Black Friday: a day of shopping gluttony, preceded by a day of Thanksgiving food gluttony, followed by a Saturday of holiday media gluttony. If there’s a reason why Americans are the most obese people in the world, this might have something to do with it. But I still have some “reservations” about how we treat people.

“Indian Toilet. Indian Toilet Paper.”

You’ve been there. I know you have. You might not admit it, but we’ve all experienced one of the biggest fears known to the civilized world: having to take a dump without a clean toilet in sight.

I was nine years old when I first visited family in the country of India with my parents. After a lengthy eight-hour drive from the airport with no air conditioning through the overcrowded streets of rude people, rickshaws, and eunich beggars, the first thing I wanted to do after arriving at the destination was to visit the “porcelain bank” to make a deposit, and then take a nice hot shower to relax from a long day. I went inside the house and asked my new aunt where the bathroom was located, and she pointed outside to a brown and silver metal door. “The kingdom of relief awaits.” I thought as I walked outside. When I opened the door, I thought there was a misunderstanding. Inside, there was a porcelain hole in a small 3×5-foot closet with a large plastic cup underneath a water faucet; and a giant lizard on the ceiling wall. Confused, I went back inside and asked for the toilet again and also for some toilet paper. My aunt took me back outside, pointed to the hole in the ground and said “Indian toilet.” She then pointed to the cup and water faucet and said “Indian toilet paper.” I was shocked and disgusted at this idea. But nature was calling, and it does not care about morals or values when you have to go.

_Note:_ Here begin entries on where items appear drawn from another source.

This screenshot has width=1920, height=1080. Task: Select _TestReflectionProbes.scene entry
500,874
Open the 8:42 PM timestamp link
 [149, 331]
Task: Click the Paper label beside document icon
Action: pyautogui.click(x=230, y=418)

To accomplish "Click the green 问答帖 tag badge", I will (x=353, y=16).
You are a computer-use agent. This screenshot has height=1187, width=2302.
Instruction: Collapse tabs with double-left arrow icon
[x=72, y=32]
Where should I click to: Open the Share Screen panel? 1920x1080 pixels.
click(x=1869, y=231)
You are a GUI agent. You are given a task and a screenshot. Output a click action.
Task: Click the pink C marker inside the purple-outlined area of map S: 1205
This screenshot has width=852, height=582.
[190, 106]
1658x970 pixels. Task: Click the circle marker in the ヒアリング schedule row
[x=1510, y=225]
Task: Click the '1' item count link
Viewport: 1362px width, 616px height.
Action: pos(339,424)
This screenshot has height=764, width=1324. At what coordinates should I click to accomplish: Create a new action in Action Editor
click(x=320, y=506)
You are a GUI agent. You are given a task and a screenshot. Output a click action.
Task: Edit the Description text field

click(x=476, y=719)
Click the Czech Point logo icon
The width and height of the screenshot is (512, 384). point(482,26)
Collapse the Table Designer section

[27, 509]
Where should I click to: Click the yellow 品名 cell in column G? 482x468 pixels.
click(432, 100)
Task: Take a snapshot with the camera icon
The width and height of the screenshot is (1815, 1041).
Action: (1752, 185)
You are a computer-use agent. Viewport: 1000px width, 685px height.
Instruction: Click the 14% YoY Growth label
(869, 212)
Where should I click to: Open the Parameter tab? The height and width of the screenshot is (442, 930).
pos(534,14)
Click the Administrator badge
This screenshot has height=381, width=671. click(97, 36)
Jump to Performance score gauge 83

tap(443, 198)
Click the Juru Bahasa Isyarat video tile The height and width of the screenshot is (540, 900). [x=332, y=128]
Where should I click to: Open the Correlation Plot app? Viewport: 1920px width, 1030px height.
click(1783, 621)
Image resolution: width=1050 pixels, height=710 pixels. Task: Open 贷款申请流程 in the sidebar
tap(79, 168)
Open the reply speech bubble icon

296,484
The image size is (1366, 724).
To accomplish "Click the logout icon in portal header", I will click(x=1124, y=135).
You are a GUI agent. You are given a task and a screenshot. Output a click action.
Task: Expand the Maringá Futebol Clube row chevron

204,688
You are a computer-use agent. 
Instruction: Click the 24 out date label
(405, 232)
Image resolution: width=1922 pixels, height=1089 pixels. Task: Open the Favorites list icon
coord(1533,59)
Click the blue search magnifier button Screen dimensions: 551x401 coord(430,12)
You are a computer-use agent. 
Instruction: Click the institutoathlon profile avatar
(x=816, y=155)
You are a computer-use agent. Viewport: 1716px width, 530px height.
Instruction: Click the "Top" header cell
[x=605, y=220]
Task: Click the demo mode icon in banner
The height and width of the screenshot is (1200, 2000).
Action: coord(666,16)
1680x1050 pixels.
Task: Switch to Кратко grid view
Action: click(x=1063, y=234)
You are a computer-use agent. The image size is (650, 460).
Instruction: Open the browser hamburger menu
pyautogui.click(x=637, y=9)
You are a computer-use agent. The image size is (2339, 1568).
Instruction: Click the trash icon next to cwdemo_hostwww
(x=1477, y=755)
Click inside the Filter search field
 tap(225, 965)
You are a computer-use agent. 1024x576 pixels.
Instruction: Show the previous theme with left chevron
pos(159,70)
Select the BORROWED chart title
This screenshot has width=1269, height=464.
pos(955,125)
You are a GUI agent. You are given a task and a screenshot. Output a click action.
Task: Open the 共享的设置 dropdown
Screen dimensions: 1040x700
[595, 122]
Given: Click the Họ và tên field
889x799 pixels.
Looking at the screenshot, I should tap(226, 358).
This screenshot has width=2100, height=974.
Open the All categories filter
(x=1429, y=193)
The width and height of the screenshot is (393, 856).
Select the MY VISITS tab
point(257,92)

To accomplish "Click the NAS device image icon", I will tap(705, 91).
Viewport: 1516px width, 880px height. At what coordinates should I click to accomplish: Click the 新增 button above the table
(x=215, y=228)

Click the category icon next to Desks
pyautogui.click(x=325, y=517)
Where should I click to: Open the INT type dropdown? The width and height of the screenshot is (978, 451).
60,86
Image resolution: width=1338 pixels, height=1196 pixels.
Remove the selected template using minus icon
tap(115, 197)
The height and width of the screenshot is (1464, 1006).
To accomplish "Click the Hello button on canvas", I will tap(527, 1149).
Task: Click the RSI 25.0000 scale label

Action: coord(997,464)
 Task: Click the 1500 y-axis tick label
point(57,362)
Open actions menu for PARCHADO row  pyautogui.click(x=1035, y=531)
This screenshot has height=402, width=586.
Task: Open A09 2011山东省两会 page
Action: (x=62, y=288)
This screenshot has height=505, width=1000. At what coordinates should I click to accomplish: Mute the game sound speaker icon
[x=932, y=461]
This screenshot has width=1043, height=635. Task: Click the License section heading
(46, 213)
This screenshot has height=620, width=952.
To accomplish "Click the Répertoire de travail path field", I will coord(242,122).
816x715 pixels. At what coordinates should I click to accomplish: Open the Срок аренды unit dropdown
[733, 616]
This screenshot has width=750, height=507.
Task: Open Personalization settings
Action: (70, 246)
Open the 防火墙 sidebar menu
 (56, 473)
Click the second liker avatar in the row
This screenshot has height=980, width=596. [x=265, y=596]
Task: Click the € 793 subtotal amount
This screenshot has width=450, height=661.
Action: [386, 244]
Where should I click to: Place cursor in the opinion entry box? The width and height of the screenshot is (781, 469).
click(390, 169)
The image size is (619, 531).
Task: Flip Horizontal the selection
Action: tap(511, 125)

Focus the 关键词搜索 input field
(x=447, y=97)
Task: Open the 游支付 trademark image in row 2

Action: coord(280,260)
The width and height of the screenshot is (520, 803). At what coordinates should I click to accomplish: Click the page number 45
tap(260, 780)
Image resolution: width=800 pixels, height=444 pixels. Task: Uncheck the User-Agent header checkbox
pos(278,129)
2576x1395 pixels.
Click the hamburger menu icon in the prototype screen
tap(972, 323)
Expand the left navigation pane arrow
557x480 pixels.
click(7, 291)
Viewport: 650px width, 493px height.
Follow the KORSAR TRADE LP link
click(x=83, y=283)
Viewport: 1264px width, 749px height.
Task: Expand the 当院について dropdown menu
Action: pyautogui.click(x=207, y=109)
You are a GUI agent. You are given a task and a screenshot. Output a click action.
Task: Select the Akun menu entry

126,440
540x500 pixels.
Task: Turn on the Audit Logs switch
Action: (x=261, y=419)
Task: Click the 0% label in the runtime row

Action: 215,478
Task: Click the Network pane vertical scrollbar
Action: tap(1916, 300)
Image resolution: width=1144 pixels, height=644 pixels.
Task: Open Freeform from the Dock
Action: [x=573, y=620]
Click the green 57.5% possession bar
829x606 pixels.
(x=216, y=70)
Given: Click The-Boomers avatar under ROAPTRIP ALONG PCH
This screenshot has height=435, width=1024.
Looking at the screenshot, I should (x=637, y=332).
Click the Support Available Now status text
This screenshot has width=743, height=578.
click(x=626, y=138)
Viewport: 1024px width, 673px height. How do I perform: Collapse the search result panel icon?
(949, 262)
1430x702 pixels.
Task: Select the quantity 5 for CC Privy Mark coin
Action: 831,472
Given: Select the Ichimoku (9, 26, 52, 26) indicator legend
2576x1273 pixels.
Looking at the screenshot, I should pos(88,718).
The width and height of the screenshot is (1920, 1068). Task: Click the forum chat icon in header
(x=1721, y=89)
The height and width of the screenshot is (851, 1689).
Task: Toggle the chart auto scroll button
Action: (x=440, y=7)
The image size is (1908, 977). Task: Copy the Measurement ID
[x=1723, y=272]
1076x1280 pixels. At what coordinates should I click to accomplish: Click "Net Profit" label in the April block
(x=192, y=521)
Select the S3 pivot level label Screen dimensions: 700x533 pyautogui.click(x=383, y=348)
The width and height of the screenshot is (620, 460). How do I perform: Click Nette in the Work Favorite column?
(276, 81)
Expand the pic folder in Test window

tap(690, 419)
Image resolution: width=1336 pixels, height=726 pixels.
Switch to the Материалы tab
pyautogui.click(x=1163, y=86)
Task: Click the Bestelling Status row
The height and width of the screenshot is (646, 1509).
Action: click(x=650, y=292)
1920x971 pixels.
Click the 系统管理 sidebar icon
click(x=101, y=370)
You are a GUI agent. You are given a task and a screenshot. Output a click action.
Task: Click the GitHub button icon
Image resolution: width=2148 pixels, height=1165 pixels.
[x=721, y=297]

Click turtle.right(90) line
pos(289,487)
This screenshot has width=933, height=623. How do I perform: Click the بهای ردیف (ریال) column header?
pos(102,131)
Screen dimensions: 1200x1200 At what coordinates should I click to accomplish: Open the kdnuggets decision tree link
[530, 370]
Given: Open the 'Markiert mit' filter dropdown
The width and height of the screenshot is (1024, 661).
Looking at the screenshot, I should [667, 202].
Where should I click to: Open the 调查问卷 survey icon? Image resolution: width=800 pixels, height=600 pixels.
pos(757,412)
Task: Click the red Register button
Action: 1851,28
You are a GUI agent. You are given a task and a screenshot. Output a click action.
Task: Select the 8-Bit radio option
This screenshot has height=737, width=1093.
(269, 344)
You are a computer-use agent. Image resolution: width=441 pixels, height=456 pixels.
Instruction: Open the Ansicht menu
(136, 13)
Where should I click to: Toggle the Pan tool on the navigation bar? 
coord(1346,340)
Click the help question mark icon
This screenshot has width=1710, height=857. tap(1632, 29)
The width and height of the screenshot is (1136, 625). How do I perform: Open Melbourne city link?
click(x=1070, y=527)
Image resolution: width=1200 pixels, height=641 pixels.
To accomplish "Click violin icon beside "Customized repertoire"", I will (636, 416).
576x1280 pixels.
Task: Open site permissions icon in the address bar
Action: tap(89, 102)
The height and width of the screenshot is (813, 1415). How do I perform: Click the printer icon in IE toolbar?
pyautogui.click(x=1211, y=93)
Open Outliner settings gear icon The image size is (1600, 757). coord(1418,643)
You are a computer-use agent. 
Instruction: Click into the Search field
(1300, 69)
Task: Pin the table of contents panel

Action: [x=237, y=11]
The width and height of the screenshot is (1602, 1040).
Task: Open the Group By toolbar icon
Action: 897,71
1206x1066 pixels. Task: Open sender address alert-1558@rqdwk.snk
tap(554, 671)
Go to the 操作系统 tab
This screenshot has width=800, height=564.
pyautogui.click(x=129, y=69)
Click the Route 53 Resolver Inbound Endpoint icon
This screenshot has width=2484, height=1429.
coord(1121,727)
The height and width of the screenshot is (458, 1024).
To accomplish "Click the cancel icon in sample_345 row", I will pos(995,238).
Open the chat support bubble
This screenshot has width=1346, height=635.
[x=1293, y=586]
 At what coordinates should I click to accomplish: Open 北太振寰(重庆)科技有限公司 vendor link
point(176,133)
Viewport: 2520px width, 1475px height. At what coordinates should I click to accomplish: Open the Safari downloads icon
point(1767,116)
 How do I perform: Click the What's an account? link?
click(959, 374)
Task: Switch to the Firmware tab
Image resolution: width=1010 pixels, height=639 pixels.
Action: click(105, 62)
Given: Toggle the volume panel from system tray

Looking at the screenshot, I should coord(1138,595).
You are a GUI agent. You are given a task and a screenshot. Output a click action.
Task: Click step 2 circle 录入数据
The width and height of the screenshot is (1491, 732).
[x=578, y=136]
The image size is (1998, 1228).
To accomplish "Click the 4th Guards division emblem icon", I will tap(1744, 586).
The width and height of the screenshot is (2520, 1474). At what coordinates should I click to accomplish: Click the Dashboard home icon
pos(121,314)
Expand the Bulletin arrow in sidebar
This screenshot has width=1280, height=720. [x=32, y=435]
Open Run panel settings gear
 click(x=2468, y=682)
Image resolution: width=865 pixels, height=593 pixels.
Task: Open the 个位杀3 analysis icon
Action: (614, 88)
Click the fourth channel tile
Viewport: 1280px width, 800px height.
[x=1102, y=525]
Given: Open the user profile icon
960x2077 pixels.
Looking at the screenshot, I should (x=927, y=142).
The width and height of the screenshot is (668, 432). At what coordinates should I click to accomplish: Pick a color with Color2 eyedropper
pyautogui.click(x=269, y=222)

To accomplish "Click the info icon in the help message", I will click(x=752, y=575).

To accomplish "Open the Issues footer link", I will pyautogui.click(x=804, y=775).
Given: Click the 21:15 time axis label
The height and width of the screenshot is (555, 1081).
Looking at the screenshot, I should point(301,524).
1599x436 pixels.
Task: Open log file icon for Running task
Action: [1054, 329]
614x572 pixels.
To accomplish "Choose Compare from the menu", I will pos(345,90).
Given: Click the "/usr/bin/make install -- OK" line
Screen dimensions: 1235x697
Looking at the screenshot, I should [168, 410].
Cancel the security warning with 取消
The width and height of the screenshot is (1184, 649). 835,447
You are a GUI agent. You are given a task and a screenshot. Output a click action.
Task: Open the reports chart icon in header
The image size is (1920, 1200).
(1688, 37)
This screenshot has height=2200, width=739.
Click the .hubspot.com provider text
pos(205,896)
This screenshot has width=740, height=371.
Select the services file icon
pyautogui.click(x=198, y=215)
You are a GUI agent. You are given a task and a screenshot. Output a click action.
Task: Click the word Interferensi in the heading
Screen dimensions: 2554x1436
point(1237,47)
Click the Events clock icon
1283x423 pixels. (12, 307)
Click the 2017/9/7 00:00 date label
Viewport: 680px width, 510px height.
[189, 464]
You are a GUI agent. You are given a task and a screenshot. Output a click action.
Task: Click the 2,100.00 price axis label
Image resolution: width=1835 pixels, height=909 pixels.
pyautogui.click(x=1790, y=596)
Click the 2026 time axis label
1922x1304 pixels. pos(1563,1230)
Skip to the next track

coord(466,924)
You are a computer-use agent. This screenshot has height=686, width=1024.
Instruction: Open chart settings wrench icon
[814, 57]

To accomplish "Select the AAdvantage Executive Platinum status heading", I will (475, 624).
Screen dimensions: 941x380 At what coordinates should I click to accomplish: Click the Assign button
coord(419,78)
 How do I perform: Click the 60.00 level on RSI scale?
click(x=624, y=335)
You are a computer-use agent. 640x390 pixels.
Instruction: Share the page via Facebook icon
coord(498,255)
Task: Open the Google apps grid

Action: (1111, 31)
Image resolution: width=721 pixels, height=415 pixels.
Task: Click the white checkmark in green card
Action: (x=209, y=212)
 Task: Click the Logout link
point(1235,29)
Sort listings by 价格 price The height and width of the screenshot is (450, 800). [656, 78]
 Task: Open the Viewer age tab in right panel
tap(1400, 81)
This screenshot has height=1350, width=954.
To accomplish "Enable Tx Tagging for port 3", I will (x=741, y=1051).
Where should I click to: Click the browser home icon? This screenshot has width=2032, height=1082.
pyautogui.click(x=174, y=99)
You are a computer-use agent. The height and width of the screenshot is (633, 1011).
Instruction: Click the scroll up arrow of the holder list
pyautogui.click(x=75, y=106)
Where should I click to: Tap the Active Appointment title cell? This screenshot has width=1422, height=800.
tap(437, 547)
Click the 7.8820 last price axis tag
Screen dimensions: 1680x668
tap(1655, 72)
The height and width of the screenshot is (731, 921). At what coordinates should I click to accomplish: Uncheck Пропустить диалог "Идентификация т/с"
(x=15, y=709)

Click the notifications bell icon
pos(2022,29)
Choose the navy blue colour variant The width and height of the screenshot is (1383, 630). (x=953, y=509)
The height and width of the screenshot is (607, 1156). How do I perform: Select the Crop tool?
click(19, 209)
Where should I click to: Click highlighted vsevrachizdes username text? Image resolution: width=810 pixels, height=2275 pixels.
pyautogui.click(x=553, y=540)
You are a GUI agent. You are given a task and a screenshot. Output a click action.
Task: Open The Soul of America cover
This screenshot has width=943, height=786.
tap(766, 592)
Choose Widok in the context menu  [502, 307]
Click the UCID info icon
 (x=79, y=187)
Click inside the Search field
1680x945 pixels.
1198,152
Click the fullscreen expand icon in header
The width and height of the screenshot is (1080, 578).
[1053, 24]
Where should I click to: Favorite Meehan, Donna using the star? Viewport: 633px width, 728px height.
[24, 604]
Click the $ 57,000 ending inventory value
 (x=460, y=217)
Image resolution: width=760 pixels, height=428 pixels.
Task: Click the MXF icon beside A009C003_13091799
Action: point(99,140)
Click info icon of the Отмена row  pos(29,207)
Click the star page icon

It’s not easy to squat over a hole in the ground to take a dump, let alone ignore a large lizard on the ceiling above. Sitting in that position made it impossible to relax enough to let anything pass through. After a few days, I was finally able to accomplish something. Sort of. Nothing says welcome to a foreign country better than having to clean up by splashing freezing water on your private credentials.

The following day, we went to go visit family friends that lived in the neighboring village. I had to go “fulfill my duties” again, but didn’t see a bathroom in sight. I asked my cousin, and he stood there for a minute. He then proceeded to give me his small half-filled bottle of water and chuckled as he pointed outside to the sunflower fields and said, “Indian toilet.”